> **WHAT YOU NEED TO DO**
Pull out every line of the listing below that contains the word "Open", and copy each one in full.

> **DATASET**
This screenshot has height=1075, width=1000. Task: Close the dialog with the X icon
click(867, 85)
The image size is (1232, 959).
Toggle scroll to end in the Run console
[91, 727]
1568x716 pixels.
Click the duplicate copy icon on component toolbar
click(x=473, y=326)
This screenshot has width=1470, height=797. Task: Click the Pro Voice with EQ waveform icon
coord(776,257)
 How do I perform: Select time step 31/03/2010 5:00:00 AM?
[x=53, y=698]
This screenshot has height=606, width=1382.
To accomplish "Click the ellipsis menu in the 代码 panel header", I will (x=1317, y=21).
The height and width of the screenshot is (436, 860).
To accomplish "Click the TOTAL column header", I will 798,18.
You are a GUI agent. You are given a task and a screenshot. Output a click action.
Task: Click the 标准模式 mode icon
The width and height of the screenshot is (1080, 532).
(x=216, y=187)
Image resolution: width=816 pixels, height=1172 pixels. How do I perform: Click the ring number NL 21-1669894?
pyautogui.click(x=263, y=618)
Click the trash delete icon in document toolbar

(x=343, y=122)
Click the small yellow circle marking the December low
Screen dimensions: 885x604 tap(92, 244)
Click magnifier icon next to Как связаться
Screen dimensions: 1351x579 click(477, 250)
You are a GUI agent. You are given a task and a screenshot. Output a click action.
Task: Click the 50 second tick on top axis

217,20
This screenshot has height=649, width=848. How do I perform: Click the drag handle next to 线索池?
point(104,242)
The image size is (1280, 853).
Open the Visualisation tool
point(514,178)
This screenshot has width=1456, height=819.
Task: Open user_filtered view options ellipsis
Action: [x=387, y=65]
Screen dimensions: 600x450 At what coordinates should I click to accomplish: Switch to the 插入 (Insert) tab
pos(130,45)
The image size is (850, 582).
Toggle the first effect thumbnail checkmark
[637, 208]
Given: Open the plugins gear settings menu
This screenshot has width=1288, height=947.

> **WRITTEN SOLUTION**
Open the Visualisation tool
Task: Open user_filtered view options ellipsis
Given: Open the plugins gear settings menu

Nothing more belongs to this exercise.